◆ EXERCISE DIRECTIONS: Copy every line below verbatim, in the same order and with no changes.

--------------------

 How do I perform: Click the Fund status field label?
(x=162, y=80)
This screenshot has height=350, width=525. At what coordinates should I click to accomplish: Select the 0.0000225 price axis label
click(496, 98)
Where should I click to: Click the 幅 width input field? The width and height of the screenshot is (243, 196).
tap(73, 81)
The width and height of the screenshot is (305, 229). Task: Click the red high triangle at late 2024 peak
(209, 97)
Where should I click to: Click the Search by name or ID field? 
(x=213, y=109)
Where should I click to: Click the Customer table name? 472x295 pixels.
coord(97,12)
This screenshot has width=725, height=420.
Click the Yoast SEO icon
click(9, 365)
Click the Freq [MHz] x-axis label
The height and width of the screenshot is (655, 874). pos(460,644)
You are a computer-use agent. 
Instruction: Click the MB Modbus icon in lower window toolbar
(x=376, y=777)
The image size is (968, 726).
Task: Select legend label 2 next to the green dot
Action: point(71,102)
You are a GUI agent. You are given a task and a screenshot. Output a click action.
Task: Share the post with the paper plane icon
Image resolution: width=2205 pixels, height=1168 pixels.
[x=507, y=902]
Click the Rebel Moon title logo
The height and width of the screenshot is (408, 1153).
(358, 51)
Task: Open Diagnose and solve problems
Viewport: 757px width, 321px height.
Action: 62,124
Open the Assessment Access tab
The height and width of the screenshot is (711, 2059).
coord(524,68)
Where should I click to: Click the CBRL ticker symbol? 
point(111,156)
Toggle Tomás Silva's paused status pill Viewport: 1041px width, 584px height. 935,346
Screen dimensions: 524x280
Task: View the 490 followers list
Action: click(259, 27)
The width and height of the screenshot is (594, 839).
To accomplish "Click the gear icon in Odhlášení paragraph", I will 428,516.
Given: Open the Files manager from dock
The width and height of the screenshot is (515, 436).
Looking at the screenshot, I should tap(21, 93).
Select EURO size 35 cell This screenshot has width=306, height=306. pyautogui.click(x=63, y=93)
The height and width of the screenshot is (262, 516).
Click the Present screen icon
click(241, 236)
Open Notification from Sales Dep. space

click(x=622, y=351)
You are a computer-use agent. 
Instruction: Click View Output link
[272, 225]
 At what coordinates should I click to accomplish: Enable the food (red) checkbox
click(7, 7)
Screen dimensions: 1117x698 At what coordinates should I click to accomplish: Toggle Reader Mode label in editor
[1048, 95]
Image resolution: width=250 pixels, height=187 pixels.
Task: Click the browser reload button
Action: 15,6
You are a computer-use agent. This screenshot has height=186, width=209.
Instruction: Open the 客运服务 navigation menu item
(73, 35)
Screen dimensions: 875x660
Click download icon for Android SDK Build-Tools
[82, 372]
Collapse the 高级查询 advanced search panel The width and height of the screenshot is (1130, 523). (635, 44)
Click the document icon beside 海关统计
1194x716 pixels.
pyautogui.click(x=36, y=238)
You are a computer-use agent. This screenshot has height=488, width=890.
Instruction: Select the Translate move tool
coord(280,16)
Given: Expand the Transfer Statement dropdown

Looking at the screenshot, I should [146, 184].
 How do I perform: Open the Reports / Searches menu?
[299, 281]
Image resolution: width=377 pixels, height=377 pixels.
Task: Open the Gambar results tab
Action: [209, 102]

--------------------

◆ RESPONSE FOR THIS EXERCISE:
 How do I perform: Click the Fund status field label?
(x=162, y=80)
This screenshot has height=350, width=525. At what coordinates should I click to accomplish: Select the 0.0000225 price axis label
click(496, 98)
Where should I click to: Click the 幅 width input field? The width and height of the screenshot is (243, 196).
tap(73, 81)
The width and height of the screenshot is (305, 229). Task: Click the red high triangle at late 2024 peak
(209, 97)
Where should I click to: Click the Search by name or ID field? 
(x=213, y=109)
Where should I click to: Click the Customer table name? 472x295 pixels.
coord(97,12)
This screenshot has width=725, height=420.
Click the Yoast SEO icon
click(9, 365)
Click the Freq [MHz] x-axis label
The height and width of the screenshot is (655, 874). pos(460,644)
You are a computer-use agent. 
Instruction: Click the MB Modbus icon in lower window toolbar
(x=376, y=777)
The image size is (968, 726).
Task: Select legend label 2 next to the green dot
Action: point(71,102)
You are a GUI agent. You are given a task and a screenshot. Output a click action.
Task: Share the post with the paper plane icon
Image resolution: width=2205 pixels, height=1168 pixels.
[x=507, y=902]
Click the Rebel Moon title logo
The height and width of the screenshot is (408, 1153).
(358, 51)
Task: Open Diagnose and solve problems
Viewport: 757px width, 321px height.
Action: 62,124
Open the Assessment Access tab
The height and width of the screenshot is (711, 2059).
coord(524,68)
Where should I click to: Click the CBRL ticker symbol? 
point(111,156)
Toggle Tomás Silva's paused status pill Viewport: 1041px width, 584px height. 935,346
Screen dimensions: 524x280
Task: View the 490 followers list
Action: click(259, 27)
The width and height of the screenshot is (594, 839).
To accomplish "Click the gear icon in Odhlášení paragraph", I will 428,516.
Given: Open the Files manager from dock
The width and height of the screenshot is (515, 436).
Looking at the screenshot, I should tap(21, 93).
Select EURO size 35 cell This screenshot has width=306, height=306. pyautogui.click(x=63, y=93)
The height and width of the screenshot is (262, 516).
Click the Present screen icon
click(241, 236)
Open Notification from Sales Dep. space

click(x=622, y=351)
You are a computer-use agent. 
Instruction: Click View Output link
[272, 225]
 At what coordinates should I click to accomplish: Enable the food (red) checkbox
click(7, 7)
Screen dimensions: 1117x698 At what coordinates should I click to accomplish: Toggle Reader Mode label in editor
[1048, 95]
Image resolution: width=250 pixels, height=187 pixels.
Task: Click the browser reload button
Action: 15,6
You are a computer-use agent. This screenshot has height=186, width=209.
Instruction: Open the 客运服务 navigation menu item
(73, 35)
Screen dimensions: 875x660
Click download icon for Android SDK Build-Tools
[82, 372]
Collapse the 高级查询 advanced search panel The width and height of the screenshot is (1130, 523). (635, 44)
Click the document icon beside 海关统计
1194x716 pixels.
pyautogui.click(x=36, y=238)
You are a computer-use agent. This screenshot has height=488, width=890.
Instruction: Select the Translate move tool
coord(280,16)
Given: Expand the Transfer Statement dropdown

Looking at the screenshot, I should [146, 184].
 How do I perform: Open the Reports / Searches menu?
[299, 281]
Image resolution: width=377 pixels, height=377 pixels.
Task: Open the Gambar results tab
Action: [209, 102]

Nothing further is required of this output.